A 62-year-old Caucasian woman presented to the Dermatology and Allergy Department with a 5-year history of recurrent oedema episodes. The oedema was localized to the lower face and neck. The patient also had swallowing and breathing problems. Erythema and oedema also appeared around her eyes (Figure 1). The patient experienced chronic fatigue, excessive sweating, and vertigo. The standard urticarial treatment was ineffective. Hereditary angioedema was excluded. Lymph nodes located in the neck were palpable. Positron emission tomography confirmed proliferative enlargement of the cervical lymph nodes, and biopsy was performed. Histological imaging revealed an enlarged node with sinusoidal expansion and diffuse infiltration of histiocytes (CD163+; CD1a-, S-100+). Lymphoma was excluded. The image was indicative of RDD (Figure 2). The enlarged lymph nodes were further evaluated using immunohistochemistry, which revealed positive staining for CD163 and S-100, but negative staining for CD1a, supporting the diagnosis of RDD. The course of the disease was stable. The patient received prednisolone in the dose of 10 mg/day and methotrexate of 20 mg per week with folic acid of 15 mg per week, with a good clinical response.
Figure 1
Periorbital and lower facial oedema in a 62-yearold woman with RDD. Erythema and swelling were recurrent and unresponsive to standard antihistamine therapy, initially mimicking angioedema of other aetiologies
Figure 2
Histopathological image of a lymph node from a patient with Rosai-Dorfman disease. A, B – Haematoxylin & eosinstained sections showing distorted nodal architecture with expanded interfollicular zones containing numerous histiocytes with pale cytoplasm and emperipolesis (magnifications 40× and 400×, respectively). C, D – Immunohistochemistry highlighting large histiocytes with pale cytoplasm and emperipolesis (C – CD68-positive; D – CD1a-negative; both 200×). E – CD23 staining demonstrates a damaged but preserved follicular dendritic cell (FDC) meshwork within residual small follicles (100×). F – Marked plasmacytosis in CD138 staining in the interfollicular area (200×)
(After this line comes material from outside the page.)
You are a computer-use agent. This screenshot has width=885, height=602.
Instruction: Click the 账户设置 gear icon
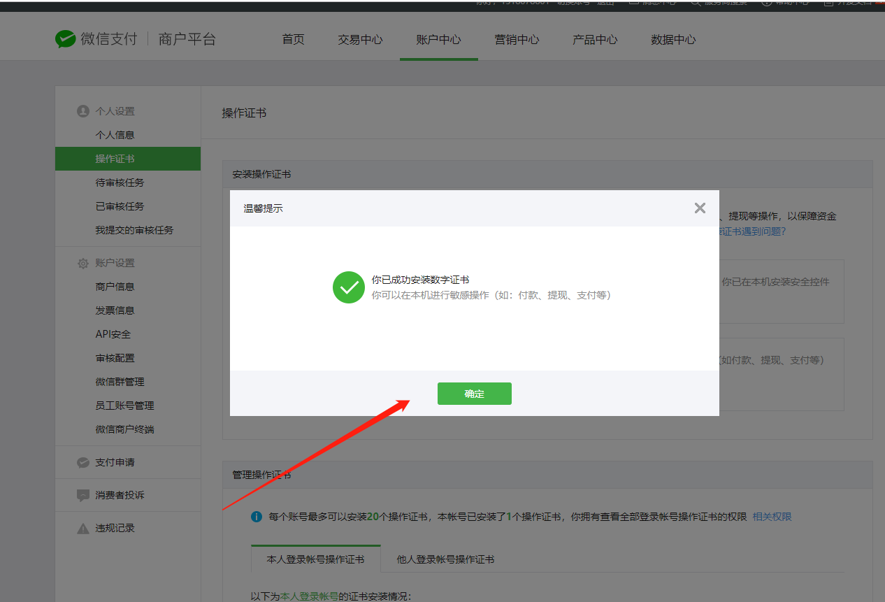coord(83,264)
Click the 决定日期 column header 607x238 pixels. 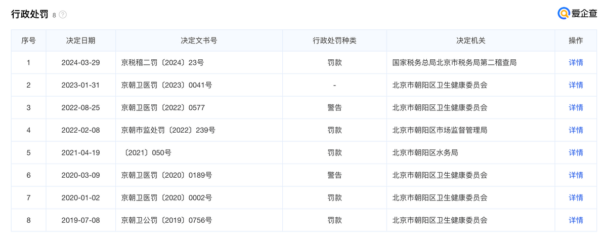[80, 41]
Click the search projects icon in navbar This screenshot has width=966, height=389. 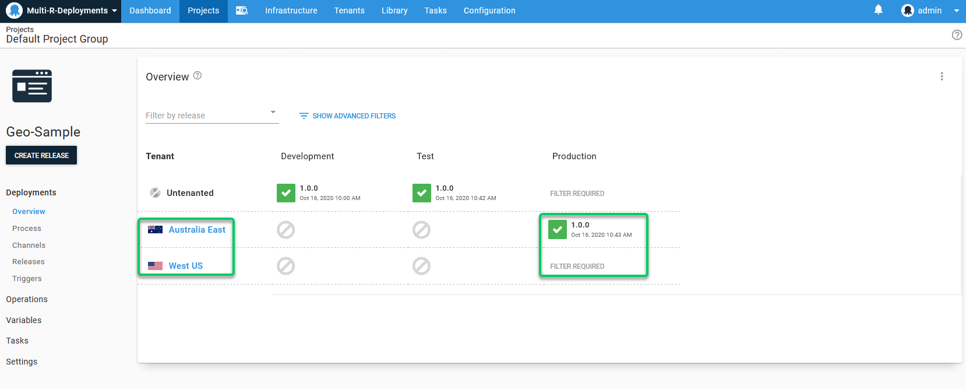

RDD is a rare idiopathic disorder that can present with a wide range of clinical manifestations, including extranodal involvement. In this case, the patient presented with angioedema, an unusual initial symptom. Characteristic histopathological findings, such as the presence of large histiocytes exhibiting emperipolesis (engulfment of lymphocytes, erythrocytes, or other cells), as well as a specific immunohistochemical profile (positive for CD163 and S-100, negative for CD1a), are essential for the diagnosis [3]. The diagnosis of RDD can be challenging because the disease can mimic various other conditions such as malignancies, infections, and autoimmune disorders. The presence of angioedema as an initial symptom highlights the importance of considering RDD in the differential diagnosis of atypical swelling or inflammation. The early recognition and diagnosis of RDD can lead to timely and appropriate management strategies, potentially improving patient outcomes. The pathogenesis of RDD is not well understood, but it is thought to involve a dysregulated immune response that leads to histiocyte proliferation [1]. The treatment of RDD is highly individualized, depending on the extent of the disease, symptomatology, and molecular profile. While localized disease can often be managed with observation or surgical excision, systemic or refractory disease may require a combination of corticosteroids, chemotherapy, and targeted therapies. Ongoing research into the molecular pathogenesis of RDD is expected to further refine treatment strategies, particularly with the advent of targeted therapies [4–6].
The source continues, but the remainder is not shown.